Color-changing foods: cook everything to perfection with this new probably-non-toxic color-changing food dye!

Background:

Many foods require a certain minimum amount of cooking time, yet there isn’t always an obvious visual indicator of “done”-ness.

The Issue:

As a result of the lack of a visual indicator, a chef must laboriously inspect food by (for example) cutting into it, poking it with a fork, or tasting it. These time-consuming tasks reduce our overall national productivity!

Proposal:

It should be feasible to put color-changing dyes into various foods that will indicate that a certain temperature has been reached for a certain amount of time (Fig 1).

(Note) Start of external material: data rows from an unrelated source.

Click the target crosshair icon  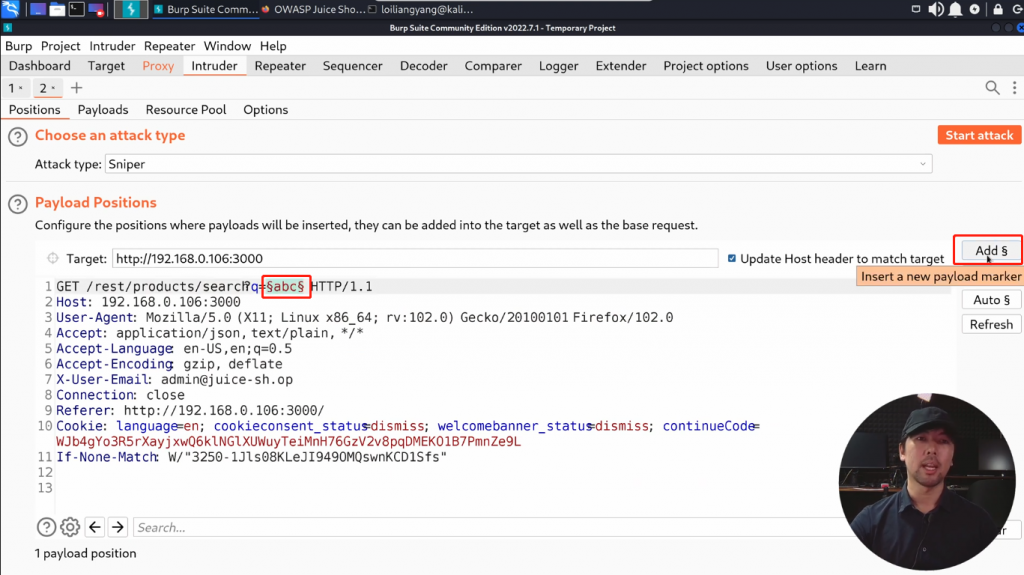(53, 259)
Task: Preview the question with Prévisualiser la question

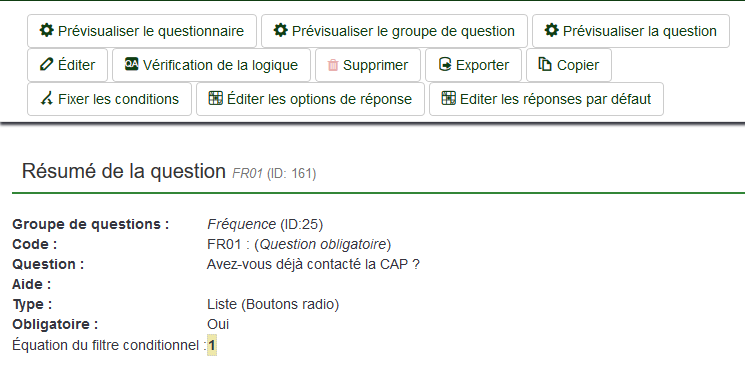Action: (631, 31)
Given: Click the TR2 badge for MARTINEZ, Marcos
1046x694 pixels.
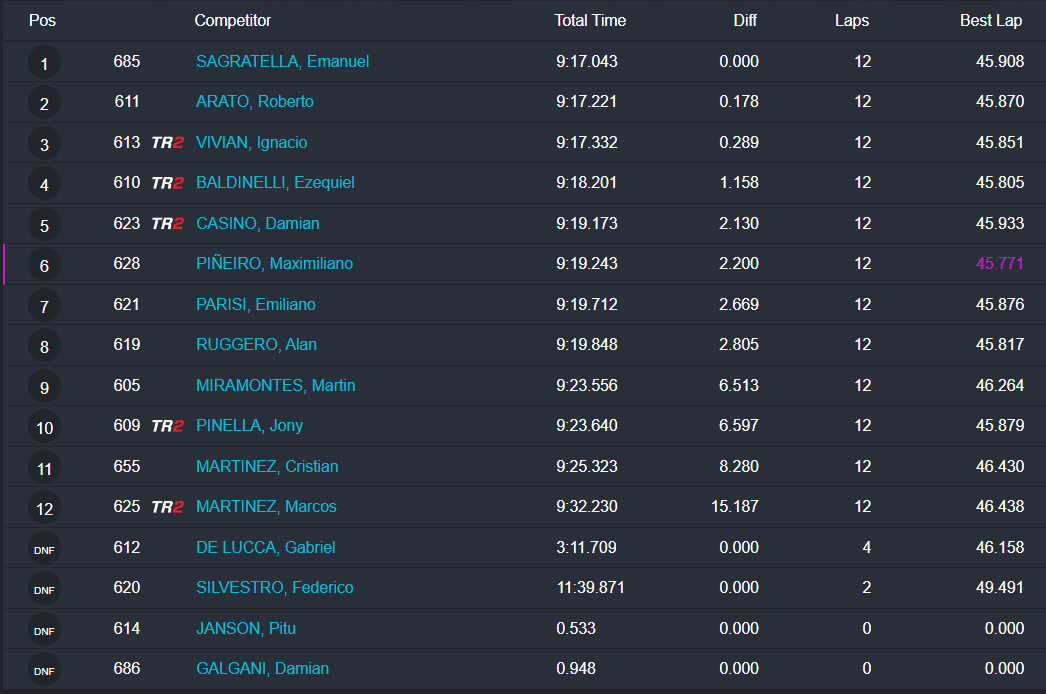Looking at the screenshot, I should tap(167, 507).
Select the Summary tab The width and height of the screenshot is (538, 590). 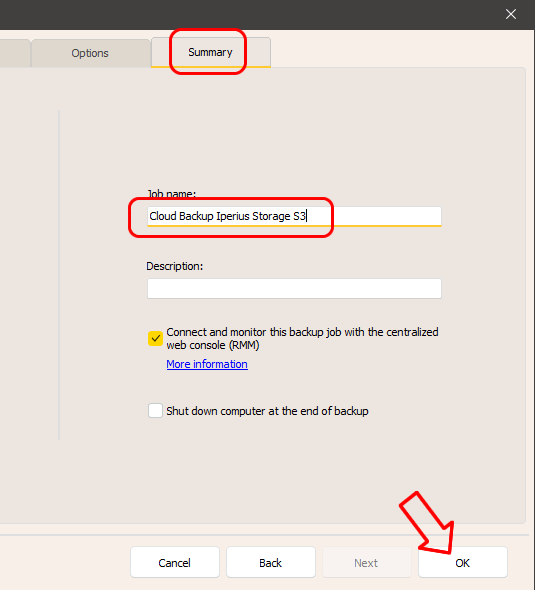pos(211,52)
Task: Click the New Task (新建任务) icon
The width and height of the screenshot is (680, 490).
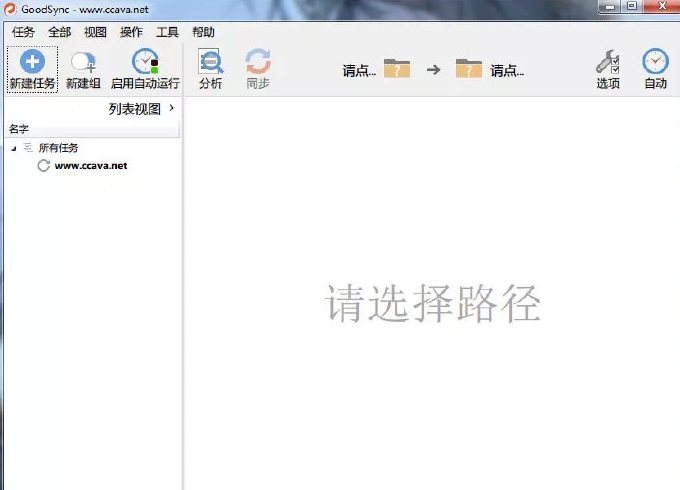Action: 32,62
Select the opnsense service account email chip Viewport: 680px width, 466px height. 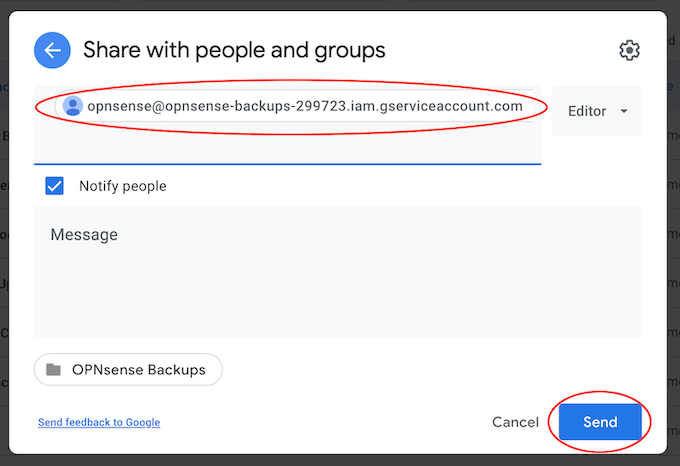pos(304,106)
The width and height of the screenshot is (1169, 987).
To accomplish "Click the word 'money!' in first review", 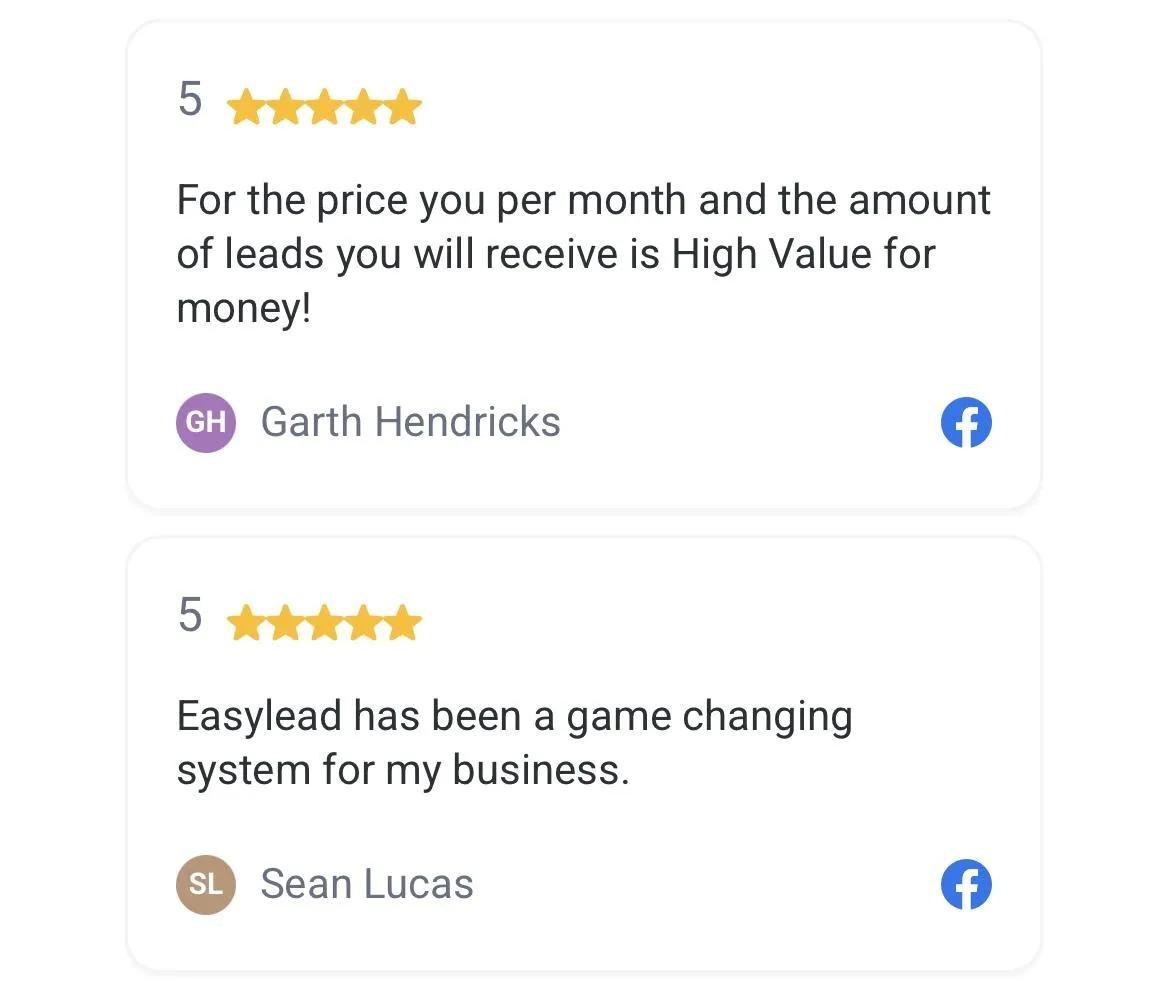I will [x=244, y=309].

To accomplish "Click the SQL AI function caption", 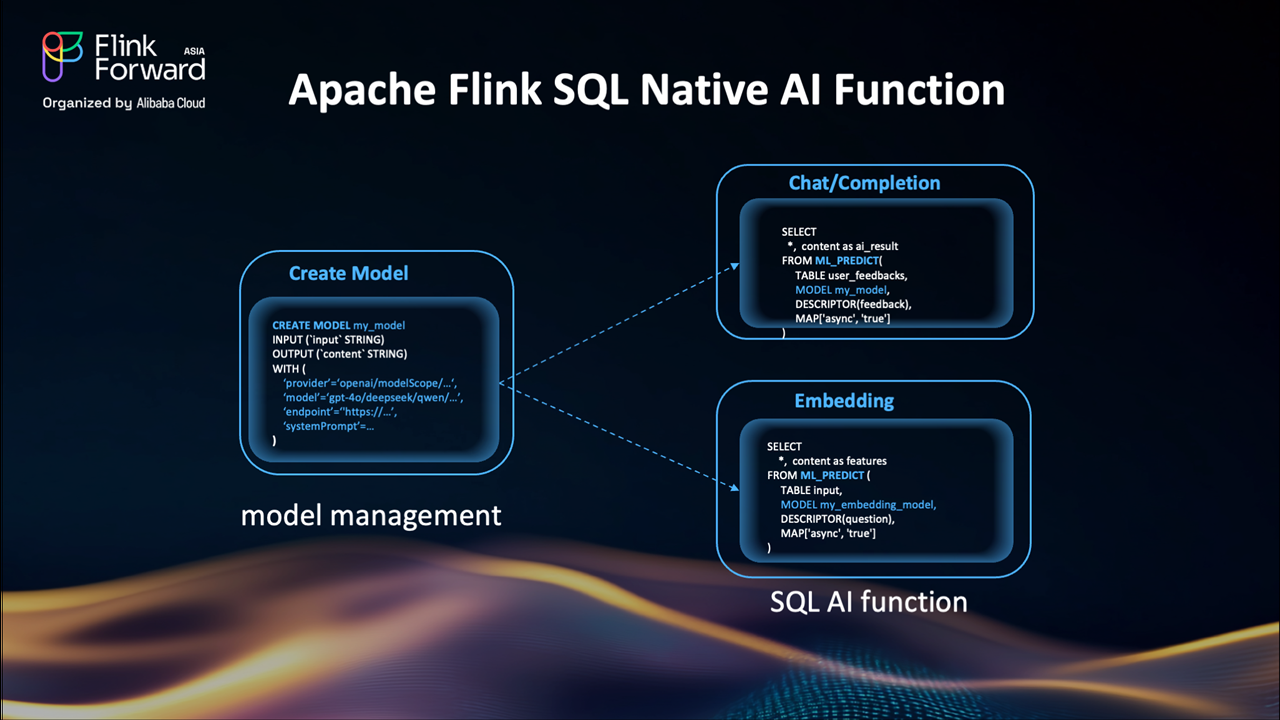I will [x=869, y=602].
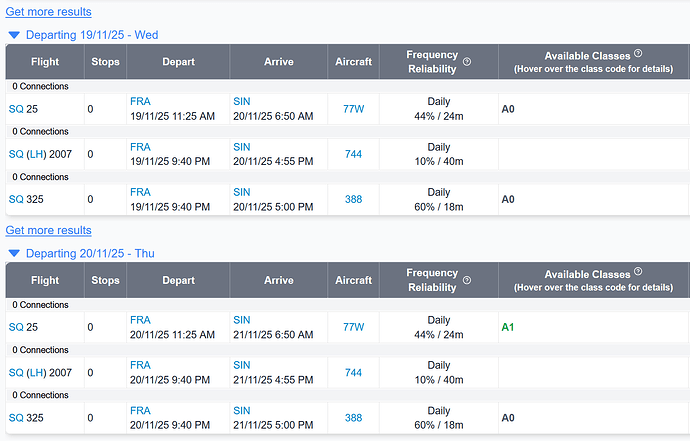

Fig. 1: Here, we see the new “cooking indicator” pasta (in this case, spaghetti), which starts a normal color (blue arrow) and changes red when it is perfectly cooked (green arrow). What degree of cooking is “perfect“ is left as an exercise for the reader.

Conclusion:

This could be especially useful for steak: if the steak changed from red (raw) to green (rare) to blue (medium rare) to purple (medium), etc…, then even the most inept cook could make a proper steak every time. And the person who requested the steak would instantly know that the steak was cooked to their specifications. For a table that ordered more than one steak, no longer would the waiter need to remember which was which!

PROS: Should decrease the number of under-cooked foods, thus reducing food poisoning cases.

CONS: May lead to a tyrannical regime in which eating al dente pasta is taboo (similar to cannibalism or eating household pets), simply due to the lack of color change in the pasta. Also, if the “properly cooked” color is always the same (e.g., suppose it is green), then people might start to assume that every green object in the world is edible.